REQUIREMENTS ::
a. From the conversation excerpt, extract the passage running from "William Shatner: Exactly" up to and including "a heart attack.".
b. Answer these questions using the conversation excerpt:
(i) How many flights did Shatner have to walk up the gantry?
(ii) What age does Shatner give when he corrects Tyson?
(iii) According to Tyson's count of the credits, in at least how many movies did Shatner appear?
c. Carry on the conversation excerpt between William Shatner and Neil deGrasse Tyson from the point where it stops.

PAGE EXCERPT ::
William Shatner: Hydrogen burns by itself, I’m here to tell you.

Neil deGrasse Tyson: Oxygen helps that. I’m saying, “Yes you were like sitting on top of a bomb!”

William Shatner: That’s exactly my point; so whether it was 2Gs or 7Gs, it was a bomb.

Neil deGrasse Tyson: I was looking at the gantry and they’re just steps up to the capsule.

William Shatner: They took me there early up to 11 flights. [Tyson responds with a big laugh]. I was there a day early and thought, “Why am I here?” and they said, “Oh, let’s go see the spaceship.” We drove out there to the spaceship and then I’m looking up there, and they said, “Let’s go up there. It’s 11 flights, the desert is at 4,000, almost 5,000 miles like Denver…

Neil deGrasse Tyson: So you already don’t have as much oxygen… 

William Shatner: Already, I’m [gasping] just getting out of the car; then they say, “Let’s go up the gantry…”

Neil deGrasse Tyson: Wait, isn’t this Jeff Bezos’s operation? The least he could have done was sprung for an elevator.

William Shatner: Exactly my point.

Neil deGrasse Tyson: If you put a 90 year old man up…

William Shatner: 92. Then I had to walk up 11 flights at 4,000 ft. Okay, and I’m wondering, “Why [have] they got me here?” Then I suddenly realize, of course they’re checking out the old guy. It’s not going to go unless he gets a heart attack.

Neil deGrasse Tyson: Yeah, but what they don’t know is you at a given age, you don’t have all that many of those left…

Shatner: Those being heart attacks?

Neil deGrasse Tyson: 11 flights up.

William Shatner: You have really one, and I used it up, getting up there.

Neil deGrasse Tyson: I’ve got to ask you a couple of things if I may. That was quite the retrospective with the clips of TV shows you were in, movies you were in. You were in…

William Shatner: Everything…

Neil deGrasse Tyson: Yeah, at least a dozen movies by the count of the credits there, and you were in two TV series that each went five years…

William Shatner: Actually more.

(Some records)
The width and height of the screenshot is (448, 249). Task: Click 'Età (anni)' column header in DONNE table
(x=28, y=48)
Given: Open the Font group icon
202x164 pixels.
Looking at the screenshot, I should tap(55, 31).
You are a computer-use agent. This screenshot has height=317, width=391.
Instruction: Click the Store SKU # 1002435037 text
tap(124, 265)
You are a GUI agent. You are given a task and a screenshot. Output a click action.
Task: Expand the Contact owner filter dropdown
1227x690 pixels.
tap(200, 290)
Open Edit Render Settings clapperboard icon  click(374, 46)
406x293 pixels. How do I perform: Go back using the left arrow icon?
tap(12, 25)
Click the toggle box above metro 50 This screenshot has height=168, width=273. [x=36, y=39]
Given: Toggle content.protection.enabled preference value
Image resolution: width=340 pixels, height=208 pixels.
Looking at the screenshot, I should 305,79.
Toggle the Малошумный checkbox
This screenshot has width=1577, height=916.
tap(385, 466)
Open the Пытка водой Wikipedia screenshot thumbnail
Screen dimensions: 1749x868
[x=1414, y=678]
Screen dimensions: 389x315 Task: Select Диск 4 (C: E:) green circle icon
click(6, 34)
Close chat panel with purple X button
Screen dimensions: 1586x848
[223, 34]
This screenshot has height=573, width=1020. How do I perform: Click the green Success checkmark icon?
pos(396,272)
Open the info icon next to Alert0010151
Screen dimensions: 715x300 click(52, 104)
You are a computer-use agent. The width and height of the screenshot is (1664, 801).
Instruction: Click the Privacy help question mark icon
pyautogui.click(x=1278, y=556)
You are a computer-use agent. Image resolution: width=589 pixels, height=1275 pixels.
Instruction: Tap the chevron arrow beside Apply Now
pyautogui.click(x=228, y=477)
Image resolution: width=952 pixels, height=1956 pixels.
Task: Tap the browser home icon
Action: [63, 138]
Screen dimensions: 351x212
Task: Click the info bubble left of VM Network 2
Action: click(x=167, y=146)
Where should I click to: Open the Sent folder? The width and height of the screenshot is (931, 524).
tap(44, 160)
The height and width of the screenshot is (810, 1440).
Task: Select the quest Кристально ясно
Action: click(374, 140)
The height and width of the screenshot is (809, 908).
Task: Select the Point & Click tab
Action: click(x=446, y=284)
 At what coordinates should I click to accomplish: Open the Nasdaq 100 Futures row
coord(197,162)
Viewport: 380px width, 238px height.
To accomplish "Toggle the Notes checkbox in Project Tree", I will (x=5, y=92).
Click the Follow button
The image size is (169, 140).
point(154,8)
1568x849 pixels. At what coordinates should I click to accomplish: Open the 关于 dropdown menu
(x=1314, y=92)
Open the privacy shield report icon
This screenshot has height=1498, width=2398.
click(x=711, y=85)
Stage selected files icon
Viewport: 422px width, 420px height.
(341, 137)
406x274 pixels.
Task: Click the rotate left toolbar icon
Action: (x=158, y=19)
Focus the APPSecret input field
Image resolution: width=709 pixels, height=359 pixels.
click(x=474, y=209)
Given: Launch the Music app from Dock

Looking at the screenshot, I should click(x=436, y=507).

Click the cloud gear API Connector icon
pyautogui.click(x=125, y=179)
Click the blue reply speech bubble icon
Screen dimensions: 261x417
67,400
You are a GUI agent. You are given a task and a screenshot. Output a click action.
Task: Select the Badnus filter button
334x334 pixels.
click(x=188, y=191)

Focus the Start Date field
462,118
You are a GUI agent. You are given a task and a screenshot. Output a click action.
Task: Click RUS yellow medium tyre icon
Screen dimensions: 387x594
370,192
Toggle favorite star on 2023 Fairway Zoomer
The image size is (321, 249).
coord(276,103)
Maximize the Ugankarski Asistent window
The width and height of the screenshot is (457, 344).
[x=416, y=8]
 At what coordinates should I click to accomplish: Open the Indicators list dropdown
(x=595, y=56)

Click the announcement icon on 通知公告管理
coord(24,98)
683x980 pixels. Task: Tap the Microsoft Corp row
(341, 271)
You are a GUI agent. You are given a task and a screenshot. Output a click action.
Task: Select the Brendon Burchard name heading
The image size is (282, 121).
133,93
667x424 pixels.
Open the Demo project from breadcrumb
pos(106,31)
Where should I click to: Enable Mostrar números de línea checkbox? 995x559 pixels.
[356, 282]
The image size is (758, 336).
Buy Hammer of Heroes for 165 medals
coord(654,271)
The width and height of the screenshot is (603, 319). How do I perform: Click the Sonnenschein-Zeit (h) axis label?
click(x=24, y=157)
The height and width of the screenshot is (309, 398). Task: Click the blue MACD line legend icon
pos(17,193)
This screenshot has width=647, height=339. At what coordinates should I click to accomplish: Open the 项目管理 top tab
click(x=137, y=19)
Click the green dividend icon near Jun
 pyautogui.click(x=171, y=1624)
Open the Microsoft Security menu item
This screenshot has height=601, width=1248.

EXPECTED OUTPUTS ::
a.
William Shatner: Exactly my point.

Neil deGrasse Tyson: If you put a 90 year old man up…

William Shatner: 92. Then I had to walk up 11 flights at 4,000 ft. Okay, and I’m wondering, “Why [have] they got me here?” Then I suddenly realize, of course they’re checking out the old guy. It’s not going to go unless he gets a heart attack.

b.
(i) 11 flights
(ii) 92
(iii) A dozen

c.
Neil deGrasse Tyson: Okay, whereas “Star Trek” lasted three seasons. This is a remarkable reality that you’re primarily remembered for — the least of your accomplishments that whole time.

William Shatner: It’s been my fate all my life.

Neil deGrasse Tyson: I think of it differently. I think those years there were seeds planted, there were tap roots sent deep into our public consciousness. Think of it even as a firmware upgrade in our expectations for our future in space. So with or without “Star Trek”, when we landed on the moon, we were feeling it from having taken us up right to the doorstep of the Moon.

William Shatner: God Neil, I don’t know what you’ve just said. It sounded fantastic, and those gestures… How dramatic [laughs].

You Can Call me Bill

©Courtesy of Legion M

Neil deGrasse Tyson: I would say, yes, that whatever was the nadir in your life you spoke of, that was the word you used in the van, I mean, the flatbed. I agree with you that in fact the soil was tilled for the future. Okay, I’ll be less poetic. You’re doing poetic readings with an orchestra, you’re poetic. Every sentence that comes out of your mouth is…

William Shatner: Poetry [audience laughs]. It’s just that I’ve got a sore arm and I can’t make the — well, I could if I hold it — yes, it was poetry!

Neil deGrasse Tyson: I just don’t want you to undervalue the criticality of those years leading up …

William Shatner: I didn’t think they were marvelous.

Neil deGrasse Tyson: Yes, because I’m old enough to remember when we landed on the moon, there was a certain state of the world at the time where there was still a civil rights movement, campus unrest, a hot war in Southeast Asia, a cold war…

William Shatner: That’s incredible, you’re like the New York Times [laughs].

Neil deGrasse Tyson: There’s a lot of other very important problems in the world that were distracting people. But then there was this glorious adventure that helped plant the seeds to engage [people].

William Shatner: Neil Armstrong had a little bit to do with it…

Neil deGrasse Tyson: And 10,000 scientists and engineers behind that.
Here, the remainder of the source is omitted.